New research outlines “Software Piracy Approaches” and those responsible
V.i. Laboratories released new research showing how pirates go about “cracking” software the key groups responsible.
As the Flex platform from Acresso is most pervasive in the group studied (software with an average value of more than $4,000 USD per seat) their license solution showed the most cracks.
This research is obviously only a very small sample of all the applications that are shipping and those that have been cracked but it does show the main ways crackers attack software and areas where ISVs should put more effort to strengthen their products from this threat.
The headlines:
- Tampering or bypassing the embedded license enforcement is a key enabler of piracy.
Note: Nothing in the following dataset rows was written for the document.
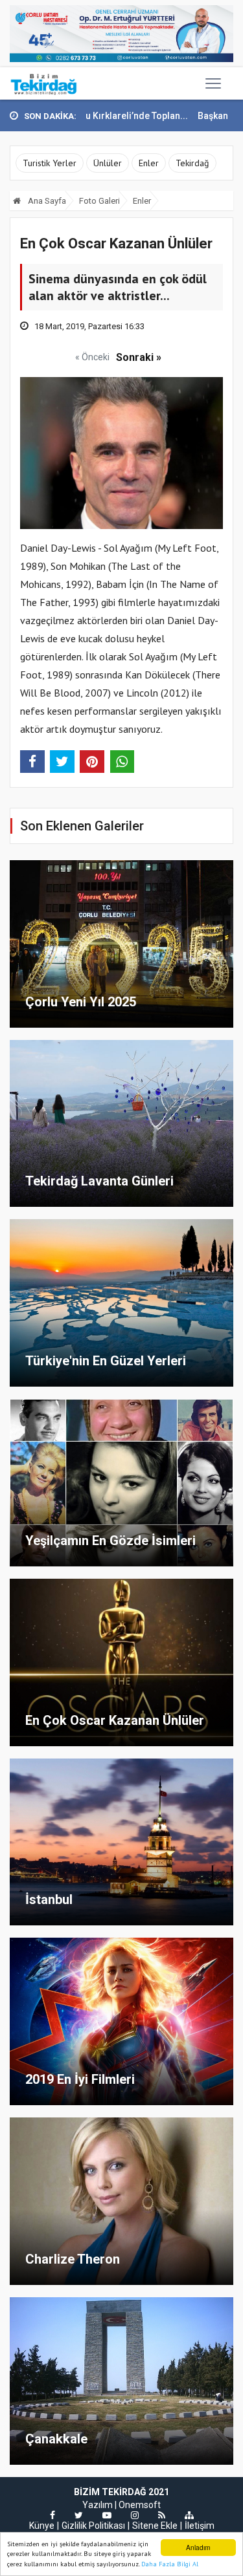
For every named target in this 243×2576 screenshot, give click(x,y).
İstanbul (49, 1899)
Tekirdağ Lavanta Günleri (99, 1181)
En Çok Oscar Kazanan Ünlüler (114, 1720)
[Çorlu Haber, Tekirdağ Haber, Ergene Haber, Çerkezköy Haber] (44, 83)
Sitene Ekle (155, 2525)
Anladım (198, 2547)
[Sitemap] (189, 2515)
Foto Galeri (99, 201)
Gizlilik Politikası (93, 2525)
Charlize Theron (72, 2259)
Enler (149, 163)
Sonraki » (138, 357)
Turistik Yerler (49, 163)
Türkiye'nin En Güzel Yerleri (105, 1361)
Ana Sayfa (46, 201)
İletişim (199, 2525)
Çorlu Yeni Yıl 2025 (80, 1002)
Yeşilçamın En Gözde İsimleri (110, 1540)
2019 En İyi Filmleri (80, 2079)
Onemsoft (140, 2505)
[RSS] (161, 2515)
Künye (41, 2525)
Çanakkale (56, 2439)
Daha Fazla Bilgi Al (169, 2564)
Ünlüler (107, 163)
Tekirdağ (192, 163)
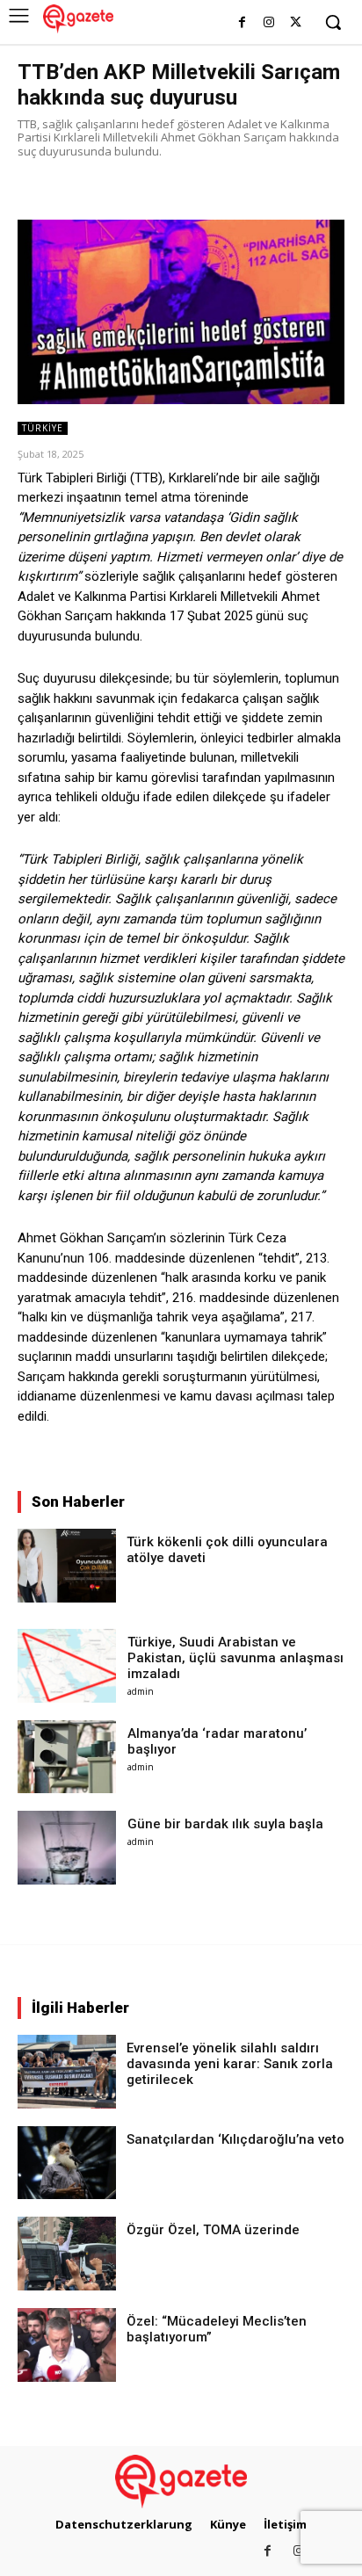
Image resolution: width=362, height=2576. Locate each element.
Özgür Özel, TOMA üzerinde (213, 2230)
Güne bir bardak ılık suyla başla (225, 1824)
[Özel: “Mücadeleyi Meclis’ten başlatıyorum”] (67, 2345)
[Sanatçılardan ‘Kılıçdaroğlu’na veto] (67, 2163)
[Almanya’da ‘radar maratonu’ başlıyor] (67, 1757)
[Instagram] (268, 23)
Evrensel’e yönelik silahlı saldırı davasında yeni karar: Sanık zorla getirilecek (230, 2064)
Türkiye (42, 428)
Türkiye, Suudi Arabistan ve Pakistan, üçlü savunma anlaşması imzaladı (235, 1658)
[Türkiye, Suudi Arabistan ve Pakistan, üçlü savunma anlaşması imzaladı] (67, 1666)
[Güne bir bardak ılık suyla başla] (67, 1848)
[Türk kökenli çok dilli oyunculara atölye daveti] (67, 1566)
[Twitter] (295, 23)
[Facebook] (242, 23)
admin (140, 1691)
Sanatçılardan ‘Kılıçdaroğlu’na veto (235, 2139)
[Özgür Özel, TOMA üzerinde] (67, 2253)
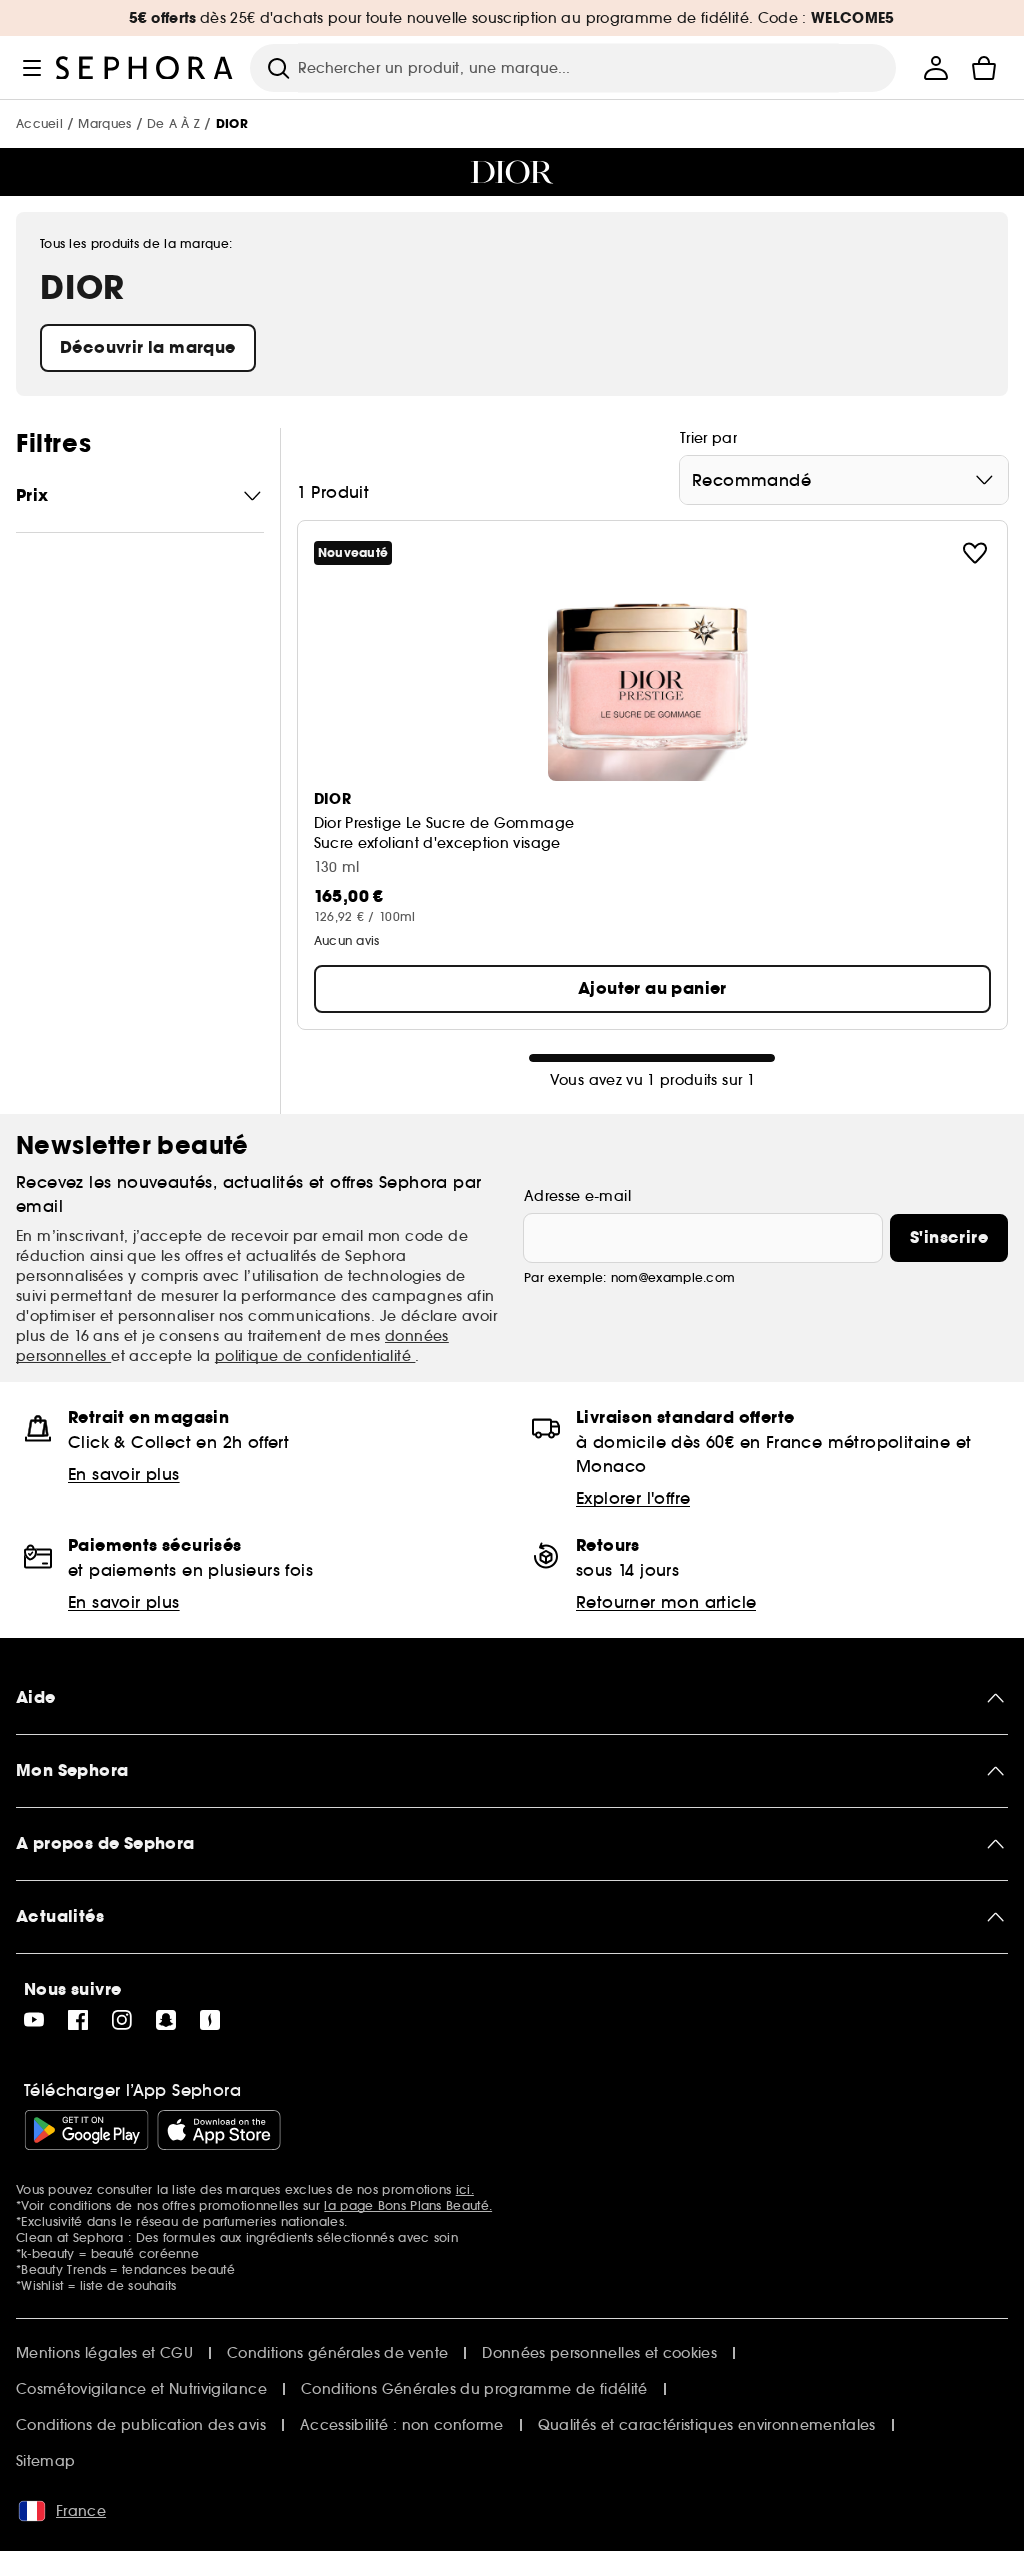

- Acresso (formerly Macrovision) is still the predominant system used by high value software vendors. In this sample of 83 releases, 73 percent, or 60 releases, used a version of the Acresso FLEXnet licensing system.
- The top five piracy groups (out of 212) contributed 59 percent of the cracked releases in the research sample. The top five most active groups in this sample were Lz0 (Linear Zero), NULL, Shooters, LND (Legends Never Die) and Magnitude.
- Strengthening licensing using hardware dongles or tamper resistant licensing may be useful for preventing overuse within a licensed customer environment, but it should not be viewed as a defense against overt piracy.